On the undercard, David Tua wasted little time in smashing down Holyfield's sparring partner Gary Bell. Attacking Bell from the outset, Tua surprised Bell with a crippling right hand while the challenger was waiting for Tua's trademark left hook. Moments after an accidental headbutt opened a small nick over Bell's left eye, a wrecking ball Tua right hand opened the cut into a three inch gash that poured blood down Bell's face. After a Nevada doctor was called to the ring apron, and Bell was allowed to continue, Tua simply came in and finished his man. Backing Bell into his own corner with both hands flying, Tua unloaded on the helpless challenger until the referee was forced to step in and halt the action after only 79 seconds of the first round.
While Gary Bell wasn't the most formidable of tests for Tua, it was nonetheless the type of quick knockout that turns heads. While Michael Grant may have more physical gifts, it is this type of quick domination that could propel Tua's name ahead of Grant's on the prospect list. With Holyfield and Lewis looking to each other this fall, Tua would be well off to see if he can match his performance against Grant or Ike Ibeabuchi, the only man to hold a win over him. Indeed, Tua may need that type of challenge to be in top form, as he came through the ropes versus the lightly regarded Bell at a pudgy 237 pounds, 14 more than his last fight against the more seriously regarded Hasim Rahman.
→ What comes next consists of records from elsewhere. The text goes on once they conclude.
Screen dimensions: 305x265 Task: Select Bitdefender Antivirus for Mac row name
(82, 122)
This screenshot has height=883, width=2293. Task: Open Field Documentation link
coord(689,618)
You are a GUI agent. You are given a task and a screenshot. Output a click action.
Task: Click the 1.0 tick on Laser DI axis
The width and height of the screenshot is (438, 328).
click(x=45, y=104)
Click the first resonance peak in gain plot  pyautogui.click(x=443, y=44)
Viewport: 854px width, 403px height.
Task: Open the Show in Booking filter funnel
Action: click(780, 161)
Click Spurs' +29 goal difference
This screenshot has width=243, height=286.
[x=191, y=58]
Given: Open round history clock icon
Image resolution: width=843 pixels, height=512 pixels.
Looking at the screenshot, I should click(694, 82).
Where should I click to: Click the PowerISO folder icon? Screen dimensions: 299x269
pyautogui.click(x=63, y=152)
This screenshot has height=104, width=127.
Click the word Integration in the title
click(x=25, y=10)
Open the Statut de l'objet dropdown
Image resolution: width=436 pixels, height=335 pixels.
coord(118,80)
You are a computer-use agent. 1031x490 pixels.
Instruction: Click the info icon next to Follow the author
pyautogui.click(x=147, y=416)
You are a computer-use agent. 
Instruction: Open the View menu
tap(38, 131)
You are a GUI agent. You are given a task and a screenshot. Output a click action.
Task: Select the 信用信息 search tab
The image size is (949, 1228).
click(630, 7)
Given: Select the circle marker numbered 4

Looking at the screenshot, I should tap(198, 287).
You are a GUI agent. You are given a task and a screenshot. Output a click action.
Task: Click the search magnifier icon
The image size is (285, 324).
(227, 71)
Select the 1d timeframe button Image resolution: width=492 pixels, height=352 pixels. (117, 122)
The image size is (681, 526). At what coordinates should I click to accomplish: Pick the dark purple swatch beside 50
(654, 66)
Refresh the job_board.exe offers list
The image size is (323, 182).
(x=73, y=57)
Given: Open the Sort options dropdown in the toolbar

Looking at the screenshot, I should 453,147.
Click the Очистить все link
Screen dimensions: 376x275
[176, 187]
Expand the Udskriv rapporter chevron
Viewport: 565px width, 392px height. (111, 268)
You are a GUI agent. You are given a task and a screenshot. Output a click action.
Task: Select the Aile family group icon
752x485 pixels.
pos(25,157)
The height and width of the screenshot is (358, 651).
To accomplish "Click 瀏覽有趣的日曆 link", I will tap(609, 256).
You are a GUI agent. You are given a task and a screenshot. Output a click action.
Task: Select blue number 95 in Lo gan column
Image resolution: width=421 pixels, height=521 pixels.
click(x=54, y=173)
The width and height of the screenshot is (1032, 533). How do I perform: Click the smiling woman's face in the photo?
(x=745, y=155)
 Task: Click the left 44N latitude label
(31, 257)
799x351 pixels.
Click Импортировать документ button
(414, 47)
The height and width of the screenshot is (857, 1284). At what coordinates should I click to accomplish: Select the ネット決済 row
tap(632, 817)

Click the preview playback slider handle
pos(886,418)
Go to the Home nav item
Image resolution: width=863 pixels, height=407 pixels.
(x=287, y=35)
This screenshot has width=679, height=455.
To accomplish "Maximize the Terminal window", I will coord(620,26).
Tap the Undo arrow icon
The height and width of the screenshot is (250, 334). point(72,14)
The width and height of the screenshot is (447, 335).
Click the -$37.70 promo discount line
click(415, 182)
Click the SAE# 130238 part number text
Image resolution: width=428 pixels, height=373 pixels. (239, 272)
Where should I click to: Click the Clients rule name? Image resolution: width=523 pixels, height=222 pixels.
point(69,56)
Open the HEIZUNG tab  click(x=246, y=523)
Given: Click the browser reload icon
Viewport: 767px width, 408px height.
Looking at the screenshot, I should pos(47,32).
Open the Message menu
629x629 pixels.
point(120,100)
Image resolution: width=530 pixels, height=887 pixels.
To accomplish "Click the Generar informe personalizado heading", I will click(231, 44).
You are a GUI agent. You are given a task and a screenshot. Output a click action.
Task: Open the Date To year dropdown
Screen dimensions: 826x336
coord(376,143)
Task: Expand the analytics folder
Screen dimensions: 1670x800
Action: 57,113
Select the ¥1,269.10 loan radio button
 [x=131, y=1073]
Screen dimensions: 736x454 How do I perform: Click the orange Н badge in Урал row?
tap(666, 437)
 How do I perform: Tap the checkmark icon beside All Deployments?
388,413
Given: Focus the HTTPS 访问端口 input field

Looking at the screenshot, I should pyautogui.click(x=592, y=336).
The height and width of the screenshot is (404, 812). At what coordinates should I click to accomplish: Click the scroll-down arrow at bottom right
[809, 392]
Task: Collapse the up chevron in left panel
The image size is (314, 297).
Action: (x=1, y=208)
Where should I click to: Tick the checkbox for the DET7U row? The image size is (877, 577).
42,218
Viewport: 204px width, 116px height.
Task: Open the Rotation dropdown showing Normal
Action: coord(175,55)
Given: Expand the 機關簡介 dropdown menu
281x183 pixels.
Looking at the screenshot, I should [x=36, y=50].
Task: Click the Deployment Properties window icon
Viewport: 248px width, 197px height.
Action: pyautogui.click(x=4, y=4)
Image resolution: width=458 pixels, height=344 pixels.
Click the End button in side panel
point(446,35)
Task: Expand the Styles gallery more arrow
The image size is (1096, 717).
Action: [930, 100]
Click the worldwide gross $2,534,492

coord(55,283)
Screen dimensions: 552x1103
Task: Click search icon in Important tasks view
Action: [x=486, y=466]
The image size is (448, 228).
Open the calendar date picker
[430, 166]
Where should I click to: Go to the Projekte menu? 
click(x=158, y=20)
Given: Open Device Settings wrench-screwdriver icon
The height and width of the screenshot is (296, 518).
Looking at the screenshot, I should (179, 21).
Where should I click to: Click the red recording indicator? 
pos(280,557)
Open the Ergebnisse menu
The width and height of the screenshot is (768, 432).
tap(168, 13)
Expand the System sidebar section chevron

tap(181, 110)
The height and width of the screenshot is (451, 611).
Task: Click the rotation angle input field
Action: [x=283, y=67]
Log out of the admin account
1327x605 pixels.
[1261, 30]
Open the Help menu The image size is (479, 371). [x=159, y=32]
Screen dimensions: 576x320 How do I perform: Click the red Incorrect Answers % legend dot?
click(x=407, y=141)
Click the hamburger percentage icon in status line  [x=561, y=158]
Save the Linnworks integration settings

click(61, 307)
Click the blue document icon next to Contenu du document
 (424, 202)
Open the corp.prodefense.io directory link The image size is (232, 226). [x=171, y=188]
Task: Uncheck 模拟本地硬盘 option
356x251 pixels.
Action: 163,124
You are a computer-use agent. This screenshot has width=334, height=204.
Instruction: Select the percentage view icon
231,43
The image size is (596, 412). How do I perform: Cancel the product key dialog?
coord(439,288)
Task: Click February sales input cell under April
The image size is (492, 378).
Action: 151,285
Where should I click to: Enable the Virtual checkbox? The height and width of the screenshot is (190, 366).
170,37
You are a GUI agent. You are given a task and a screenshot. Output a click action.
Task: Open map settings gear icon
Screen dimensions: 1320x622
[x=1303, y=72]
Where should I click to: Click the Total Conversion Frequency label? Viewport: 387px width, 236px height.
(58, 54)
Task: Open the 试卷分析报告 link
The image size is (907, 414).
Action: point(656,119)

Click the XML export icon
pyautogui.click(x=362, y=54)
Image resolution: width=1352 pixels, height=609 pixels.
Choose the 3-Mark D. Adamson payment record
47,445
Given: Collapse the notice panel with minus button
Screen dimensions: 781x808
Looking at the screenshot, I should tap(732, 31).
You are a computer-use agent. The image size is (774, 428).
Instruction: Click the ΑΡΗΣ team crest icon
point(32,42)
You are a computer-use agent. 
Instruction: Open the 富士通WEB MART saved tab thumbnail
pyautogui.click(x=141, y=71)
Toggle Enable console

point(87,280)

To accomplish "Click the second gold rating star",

-Also on the undercard, Main Events fighter Sam Hampton, the gigantic Native American heavyweight trained by Ronnie Shields, showed his rather serious limitation in his undercard bout. In an embarrassing performance, Hampton lost a unanimous decision to John Kiser, whose record coming into the fight was a harrowing 14-20-4/5 KO. Despite swelling Kiser's left eye shut in the first round with a decent jab, Hampton was completely unable to guard against Kiser's left hook. Kiser cracked into Hampton's skull repeatedly with that punch, each time sending sweat flying off the long hair of Hampton and drenching the crowd in the first three rows. After two rounds of trying to keep Kiser off him, Hampton was completely exhausted, and could barely even keep his hands up. Kiser won every round on two judge's cards and 5 of 6 on the third. Hampton falls to 19-7-2/15KO
Other undercard results:
-Mario Aguiniga, also of Oxnard CA, improved his record to 3-0/2KO with a second round knockout of fellow featherweight Franciso Guzman, who fell to 1-1/1KO. Aguiniga showed quick hands and a penchant for digging to the body before dropping Guzman for good with a left hook to the head that sent Guzman reeling into unconsciousness.
-Eric Regan improved to 3-0/2KO with a KO1 of Marcos Cruz. The super-middleweight bout was hardly a contest, and Cruz's slow motion punches from the southpaw stance left him wide open for a quick kayo.
-Juan Lazcano, now 17-2-1/12KO, defeated Tito Tovar with a brutal body shot in the second round that rendered Tovar unable to beat the count of ten. Tovar drops to 18-15-2/8KO.